## Supplied material
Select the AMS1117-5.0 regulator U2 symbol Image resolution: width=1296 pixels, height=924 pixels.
---
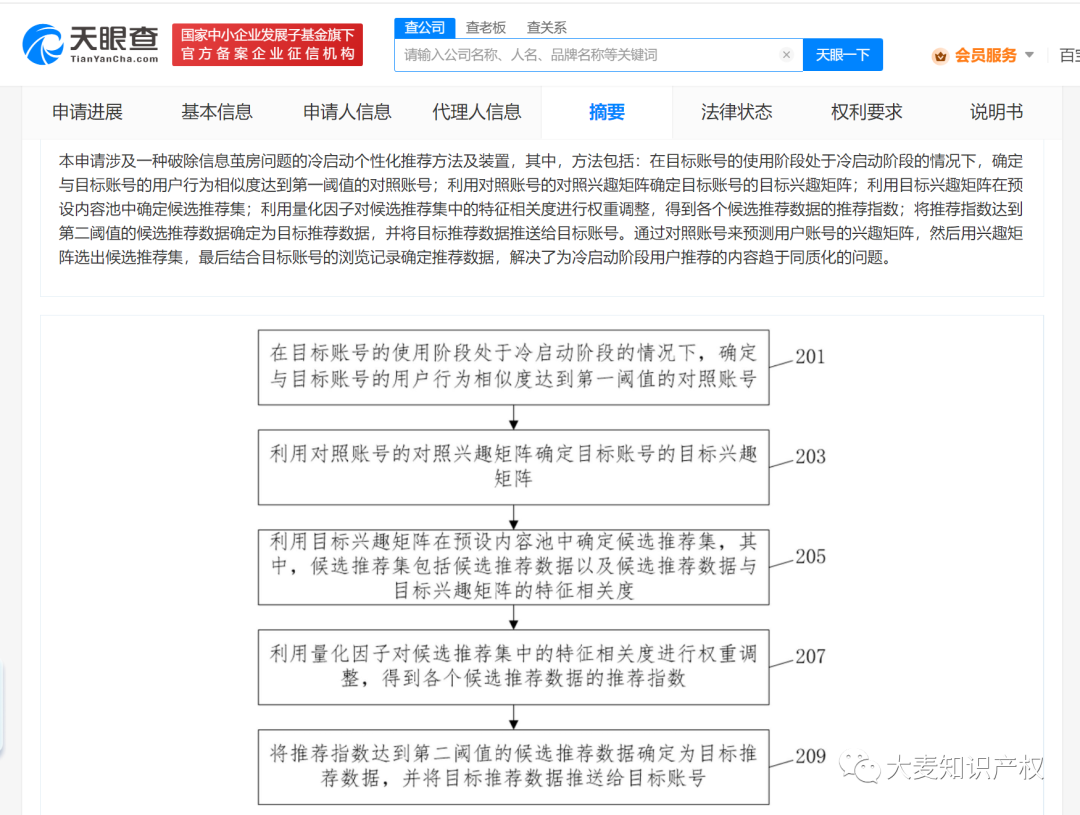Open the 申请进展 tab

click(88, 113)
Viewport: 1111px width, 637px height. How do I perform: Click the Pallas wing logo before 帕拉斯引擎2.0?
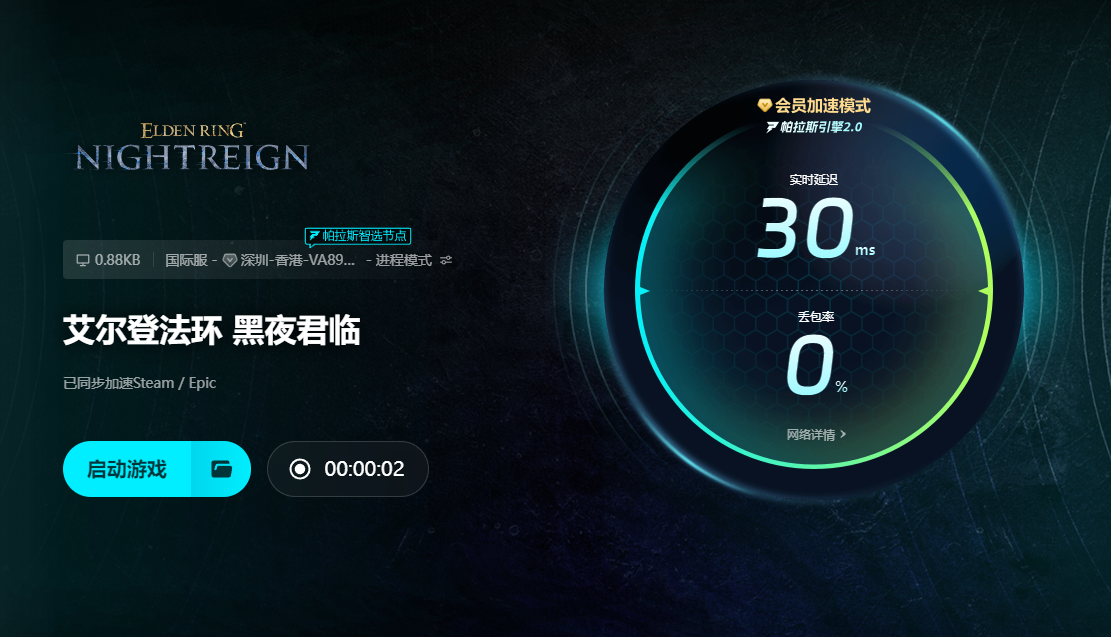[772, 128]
---
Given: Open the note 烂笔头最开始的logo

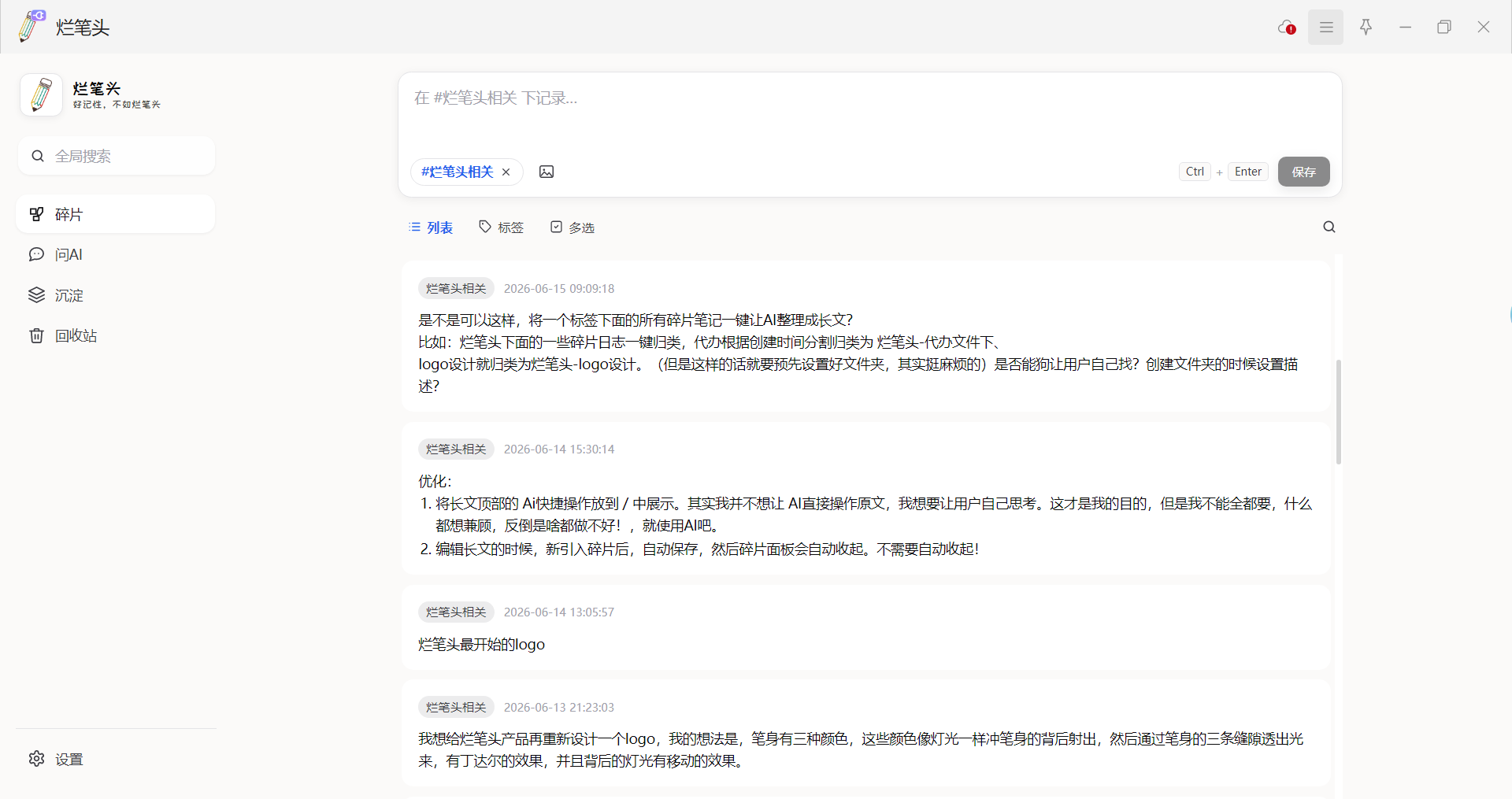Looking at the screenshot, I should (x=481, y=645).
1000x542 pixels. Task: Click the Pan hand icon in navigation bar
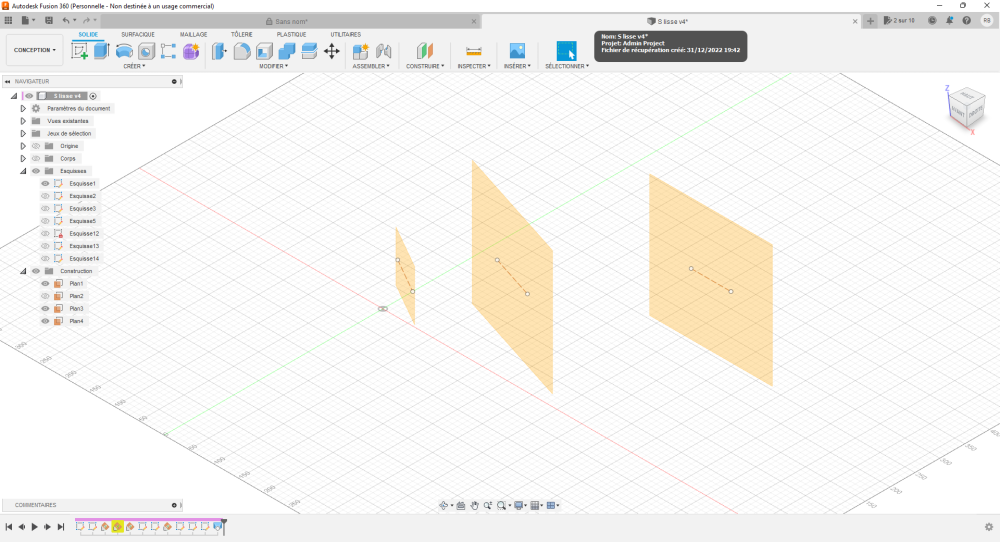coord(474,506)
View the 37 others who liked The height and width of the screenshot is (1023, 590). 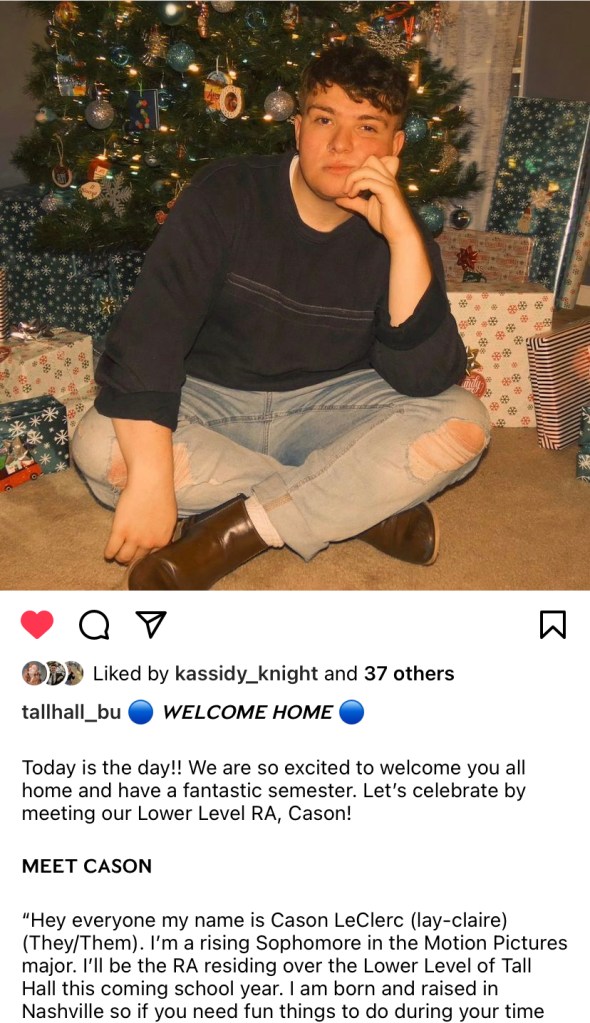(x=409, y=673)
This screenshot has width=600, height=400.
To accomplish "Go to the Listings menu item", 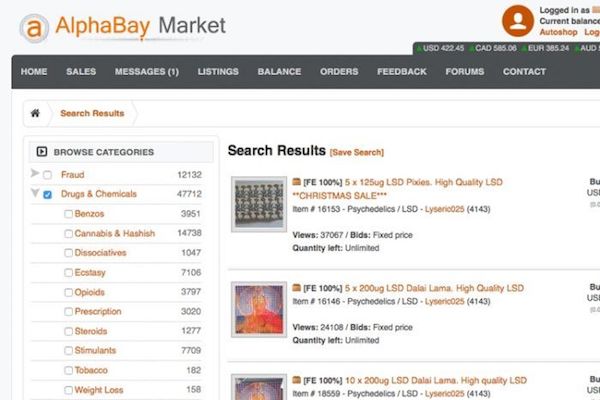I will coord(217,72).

## Work to be completed
Pick out each line of the material above that contains the word "pixels" and copy those lines. Case counts.

## In response
Select the AMS1117-5.0 regulator U2 symbol Image resolution: width=1296 pixels, height=924 pixels.
1000x542 pixels. Task: Click the Pan hand icon in navigation bar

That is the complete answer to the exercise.